If you change to tires with a larger contact patch (for example comparing the 225s and 245s that are available on our cars, which have an 18% difference in contact patch area according to the calculator provided by draderh) the load per square inch of the contact patch should decrease exactly as much as the contact patch area increases, so the total friction generated by the contact patch should be the same. Practical experience indicates this is not true - otherwise there would be no reason to use wider tires.

My hand-waving argument is that the law of friction applies to smooth surfaces, where only microscopic irregularities cause friction. Road surfaces have macroscopic irregularities that distort the contact area and it takes extra force to move the tire over those irregularities. Thus tires with a larger contact area can produce more friction since they cover more macroscopic irregularities.
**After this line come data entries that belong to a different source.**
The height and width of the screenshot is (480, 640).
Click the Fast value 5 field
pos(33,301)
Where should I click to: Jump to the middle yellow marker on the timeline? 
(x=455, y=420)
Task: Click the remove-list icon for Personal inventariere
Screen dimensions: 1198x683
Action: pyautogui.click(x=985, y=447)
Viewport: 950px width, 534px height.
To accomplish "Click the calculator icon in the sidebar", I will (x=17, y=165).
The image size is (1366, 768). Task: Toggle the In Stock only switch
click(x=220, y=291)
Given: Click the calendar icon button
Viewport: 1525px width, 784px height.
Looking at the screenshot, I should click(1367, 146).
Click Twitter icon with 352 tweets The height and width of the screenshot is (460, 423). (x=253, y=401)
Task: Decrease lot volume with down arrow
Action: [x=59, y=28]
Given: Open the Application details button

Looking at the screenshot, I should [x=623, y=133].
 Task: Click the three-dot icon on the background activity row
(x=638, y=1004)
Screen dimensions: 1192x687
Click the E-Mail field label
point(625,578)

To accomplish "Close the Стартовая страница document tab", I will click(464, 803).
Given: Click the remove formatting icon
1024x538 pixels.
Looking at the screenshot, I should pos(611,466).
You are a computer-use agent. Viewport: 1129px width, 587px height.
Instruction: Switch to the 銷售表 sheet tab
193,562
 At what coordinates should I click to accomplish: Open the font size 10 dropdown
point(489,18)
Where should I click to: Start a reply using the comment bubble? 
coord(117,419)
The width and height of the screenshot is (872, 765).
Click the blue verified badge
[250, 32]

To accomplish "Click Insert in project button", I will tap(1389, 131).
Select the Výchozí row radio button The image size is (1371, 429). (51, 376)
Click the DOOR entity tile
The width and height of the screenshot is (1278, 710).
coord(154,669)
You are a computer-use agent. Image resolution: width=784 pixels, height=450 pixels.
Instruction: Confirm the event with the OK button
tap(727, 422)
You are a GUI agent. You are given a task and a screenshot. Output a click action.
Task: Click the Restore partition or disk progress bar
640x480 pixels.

It would be great if someone could provide a better explanation of why we're not using bicycle tires on cars since by the basic theory of friction they should produce just as much cornering force.
Pretty much this. I'm not going to question the math, but in the real world, wider tires end up having noticeably more grip. I drove the same car for almost 14 years with no mods other than trying out different brands/sizes of tires. Switching from a 20mm stagger to a square setup made the car much more prone to oversteer. I understand that the actual contact patch width may or may not have been the thing that changed the handling balance, but practically speaking, wider tires = more grip assuming you're not going crazy with other variables.

Which is not to say other variables won't have as big of an effect, my POS Lemons race car went from "neutral" to "insane oversteer" when i swapped the front knuckles, slightly changing the front suspension geometry while leaving the tires completely untouched.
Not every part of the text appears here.